Optimize MERGE performance with these techniques:

# 1. Partition pruning - filter source to relevant partitions
source_df = source_df.filter(col("date") >= "2021-07-01")

# 2. Z-Order for faster lookups
spark.sql("""
    OPTIMIZE delta.`/delta/customers`
    ZORDER BY (customer_id)
""")

# 3. Use broadcast for small source tables
from pyspark.sql.functions import broadcast

target_table.alias("t").merge(
    broadcast(small_source_df).alias("s"),
    "t.id = s.id"
).whenMatchedUpdateAll().whenNotMatchedInsertAll().execute()

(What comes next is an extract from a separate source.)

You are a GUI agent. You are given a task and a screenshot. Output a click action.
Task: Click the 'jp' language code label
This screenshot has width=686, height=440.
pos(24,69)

# 4. Enable optimized writes
spark.conf.set("spark.databricks.delta.optimizeWrite.enabled", "true")
spark.conf.set("spark.databricks.delta.autoCompact.enabled", "true")

SQL-Based MERGE

You can also use SQL syntax for MERGE operations:

MERGE INTO delta.`/delta/inventory` AS target
USING staging_inventory AS source
ON target.sku = source.sku AND target.warehouse_id = source.warehouse_id
WHEN MATCHED AND source.quantity = 0 THEN DELETE
WHEN MATCHED THEN UPDATE SET
    target.quantity = source.quantity,
    target.last_updated = current_timestamp()
WHEN NOT MATCHED THEN INSERT (
    sku, warehouse_id, quantity, last_updated
) VALUES (
    source.sku, source.warehouse_id, source.quantity, current_timestamp()
)

Conclusion

Delta Lake MERGE operations are fundamental for building reliable data pipelines. Whether you are implementing simple upserts, complex SCD Type 2 patterns, or processing CDC events, the MERGE command provides a transactional and performant solution.

Remember to optimize your MERGE operations by leveraging partitioning, Z-Ordering, and broadcast joins for smaller source datasets. With these patterns, you can build robust data lakes that handle real-world data update scenarios effectively.